Dan ia berkata: "Aku akan mati bersama orang Filistin ini." Lalu ia mengerahkan sekuat-kuatnya dan meruntuhkan kedua tiang tengah, yang menopang rumah itu, lalu bertolak kepada mereka, ke kiri dan ke kanan, supaya mengenai aku dan mengenai orang banyak yang di sana, dan ia mati.
Kisah Hakim-Hakim pasal 16 memaparkan narasi tentang seorang tokoh yang penuh kekuatan luar biasa namun rentan terhadap kelemahan manusiawi. Ayat 19, secara spesifik, menggambarkan momen klimaks yang dramatis dari kehidupan Simson, hakim Israel yang terkenal. Di sini, kita menyaksikan bukan sekadar akhir dari seorang pahlawan, tetapi juga sebuah pernyataan kuat tentang konsekuensi dari pilihan, pengkhianatan, dan penebusan yang menyakitkan.
Simson, yang telah dikhianati oleh Delila dan kehilangan kekuatannya setelah rambutnya dipotong, dibiarkan lemah dan diperbudak oleh orang Filistin. Dalam kesendirian dan keputusasaan, di hadapan kerumunan besar orang Filistin yang bersorak-sorai di sebuah kuil, ia memohon kepada Tuhan untuk sekali lagi memberinya kekuatan. Doa ini dijawab, dan dengan kekuatan yang dipulihkan, Simson melakukan tindakan terakhirnya yang monumental.
Ayat ini sungguh menggetarkan. Simson tidak hanya menyerah pada nasibnya. Sebaliknya, ia memilih untuk melakukan sebuah tindakan penyerangan terakhir yang menghancurkan. Dengan meruntuhkan dua tiang penyangga utama kuil, ia membawa seluruh bangunan itu menimpa dirinya sendiri dan seluruh hadirin orang Filistin. Ini adalah pengorbanan diri yang luar biasa, sebuah tindakan keberanian yang diinspirasi oleh keinginan untuk membalas dendam dan, mungkin, untuk mengakhiri hidupnya dengan tujuan yang mulia, meskipun tragis.

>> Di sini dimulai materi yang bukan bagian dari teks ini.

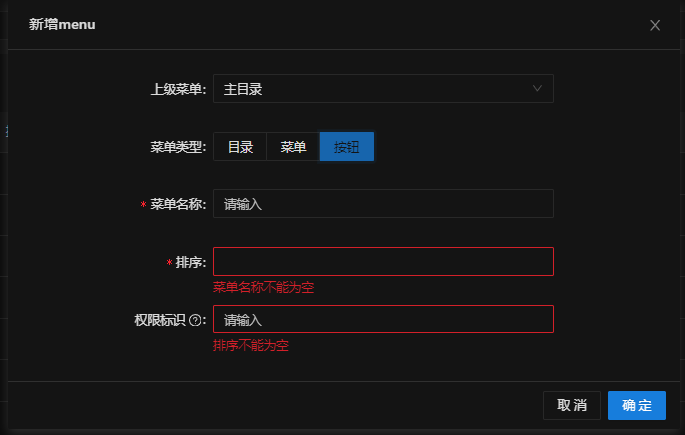The image size is (685, 435).
Task: Close the 新增menu dialog with the X icon
Action: [x=654, y=25]
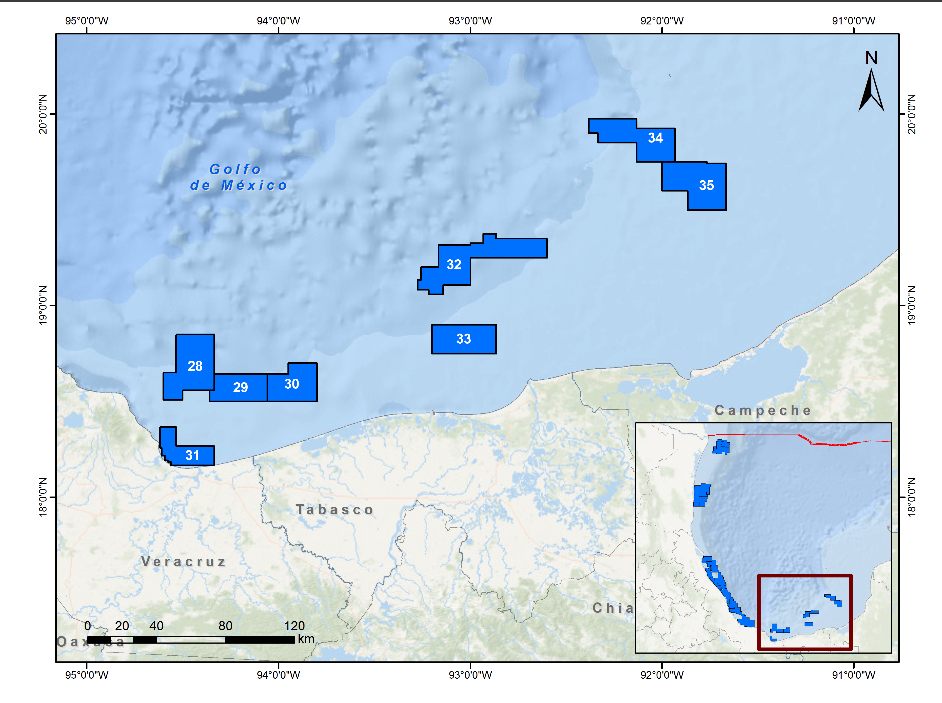Click the Veracruz state label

Peristiwa ini membawa beberapa refleksi mendalam. Pertama, ia menunjukkan sifat dua sisi dari kekuatan. Kekuatan Simson, yang seharusnya menjadi alat untuk membela bangsanya, akhirnya menjadi sumber kehancurannya ketika disalahgunakan dan dikendalikan oleh hawa nafsu serta kelemahan. Kejatuhannya mengingatkan kita bahwa bahkan individu yang paling kuat pun dapat jatuh jika tidak berhati-hati. Kedua, kisah ini menggarisbawahi tema penebusan yang menyakitkan. Di akhir hidupnya, Simson tampaknya menemukan semacam pemenuhan dengan mengorbankan dirinya untuk membawa kehancuran kepada musuh bangsanya. Kematiannya, meskipun tragis, adalah sebuah kemenangan simbolis.

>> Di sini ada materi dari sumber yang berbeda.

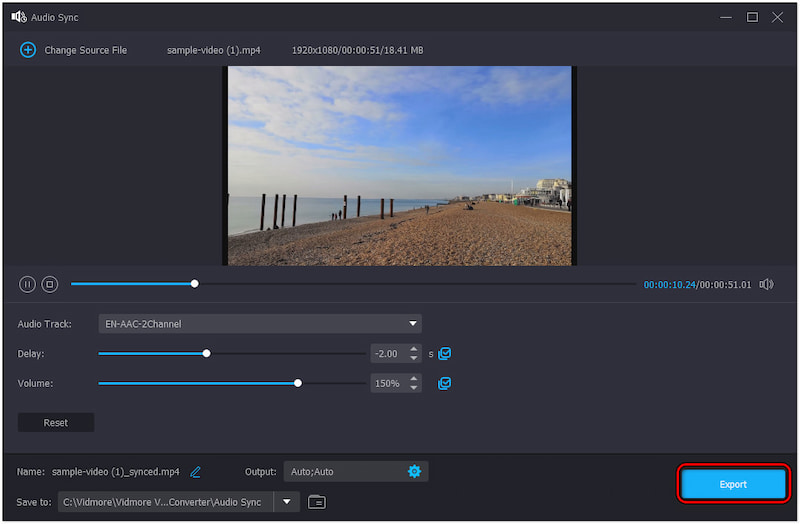Toggle the apply icon beside Delay

[x=445, y=353]
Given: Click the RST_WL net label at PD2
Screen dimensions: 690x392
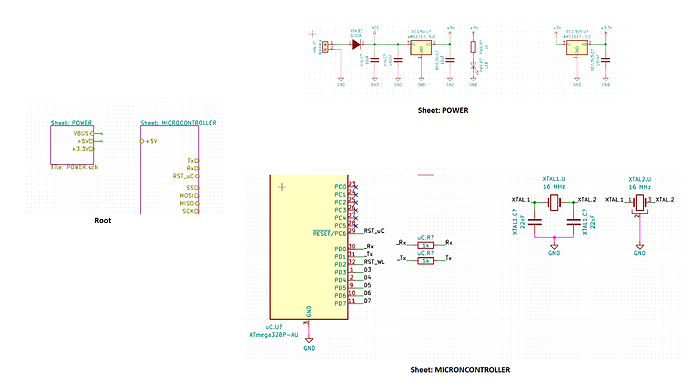Looking at the screenshot, I should (374, 262).
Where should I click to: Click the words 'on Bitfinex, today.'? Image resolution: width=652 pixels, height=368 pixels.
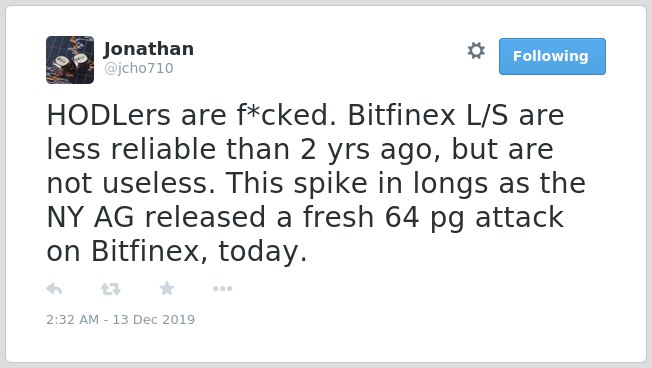[177, 252]
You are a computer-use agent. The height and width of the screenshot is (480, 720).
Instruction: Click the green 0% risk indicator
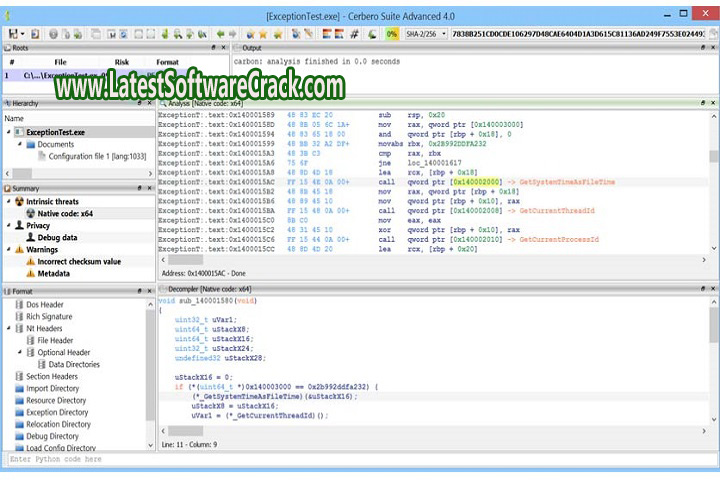392,33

Pesan dari Hakim-Hakim 16:19 bergema hingga kini. Ia berbicara tentang harga yang harus dibayar untuk pengkhianatan, tentang kekuatan yang bisa menjadi kutukan, dan tentang keberanian yang bisa muncul dari situasi paling putus asa. Simson, dengan segala kekuatannya yang luar biasa dan kelemahannya yang manusiawi, tetap menjadi figur yang kompleks dan menarik dalam sejarah. Kematiannya bukan hanya akhir dari seorang hakim, tetapi sebuah pengingat abadi akan perjuangan antara kekuatan dan kelemahan, antara kebebasan dan perbudakan, serta pengorbanan yang terkadang harus dilakukan demi sebuah tujuan yang lebih besar.

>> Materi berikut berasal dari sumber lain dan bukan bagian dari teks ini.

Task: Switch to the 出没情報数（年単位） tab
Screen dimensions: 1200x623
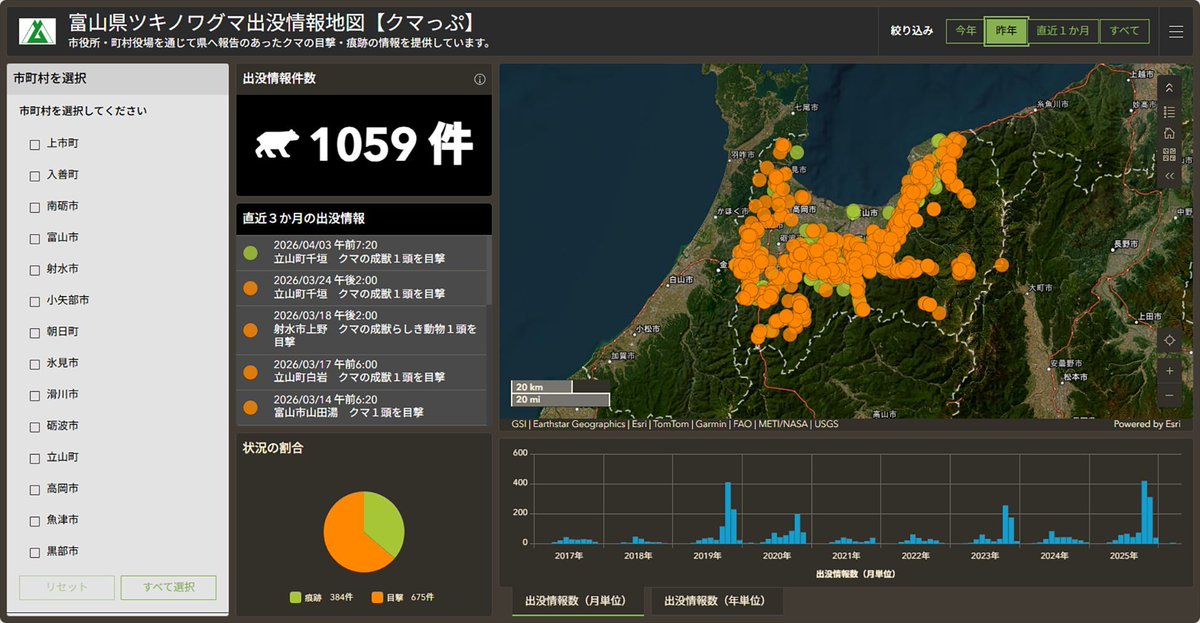Action: tap(714, 601)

Kisah ini mengajarkan kita untuk selalu waspada terhadap sumber kekuatan kita dan bagaimana kita menggunakannya. Ia mengingatkan bahwa, bahkan dalam kehancuran, ada potensi untuk tindakan terakhir yang berdampak besar. Simson mungkin telah jatuh, tetapi tindakannya di akhir hayatnya terus berbicara tentang keputusasaan yang berubah menjadi keberanian yang menghancurkan.